But despite years of using the main entrance (top photo) to dive into the underground tunnels and get to work – many memories of great movies in the subterranean basement theatre, socially horrendous corporate parties (so vivid in their putrescence, as to still yield creative fuel to this day), and truly epic tirades of brilliance in the bar, I still haven’t mentioned my absolute favourite thing about the place.

This multiple level garden space – right in the middle of the hotel – designed by J. Austin Floyd – not only illuminates the whole central building all year round with REAL light, it is always full of extremely happy looking birds – one almost gets the feeling that one sees the avian cognoscenti congregating – having passed-down the location of the secret oasis to generations of migrating relatives of adequate social standing – and perhaps even to those who have since adapted to be too lazy to bother migrating at all anymore. True epicurean urbanites (have they any less right to this confluence of decadence than we?) ;o)

This spot is a particularly juicy architectural treat, considering the stark seventies brutalist exterior (though I must say, to be clear, the interior of the whole is also quite nicely done – space, light and marble are featured – no hideous beige concrete facings in sight!).
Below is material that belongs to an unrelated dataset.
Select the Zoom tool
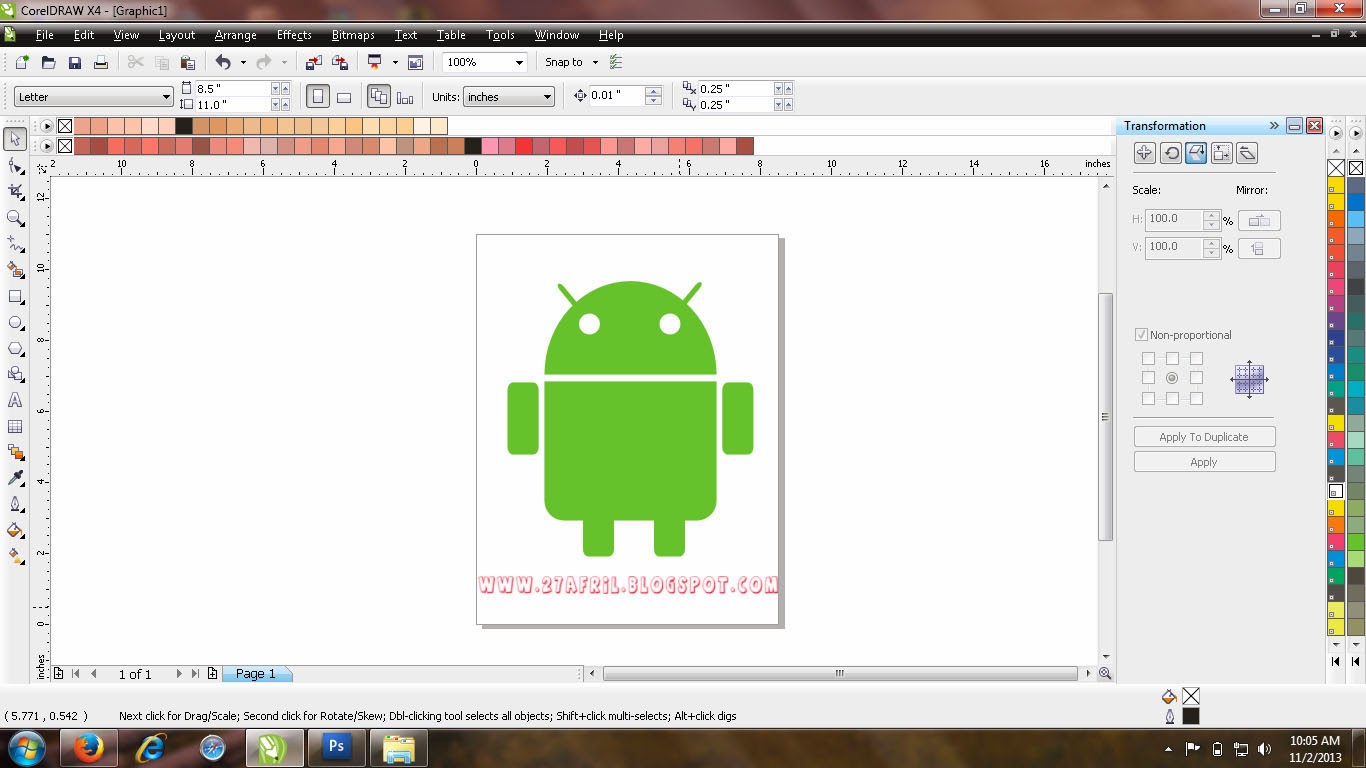 point(15,218)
I also like it as an early reminder that we need more gardens of every type – everywhere – there’s just no question about it anymore. Inside buildings, on top of them, on our porches, in the windows of our rooms. (Pretty-much everyplace where we don’t put a solar-panel). And while I’m at it – food is just as pretty as flowers! (more exciting, too).

It is looking increasingly likely that we are going to be micro-gardening a fair proportion of our own vittles at some point. Probably worth working on these skills and greening up our thumbs a ways, while we have the leisure to laugh when we make huge mistakes.

Would mean more sweet oxygen at very least – and more daily contact with the natural world – very good stuff for us city-folk, hunkered down in all this brutalist concrete!

Still waiting for our signature “Raffles” in a literary sense, really – sigh. Perhaps Gehry will finally be induced to give his birth-city a fantastical central masterpiece, to knock the Sheraton off its perch. Pretty-please?   For a bar like that, I might even start drinking!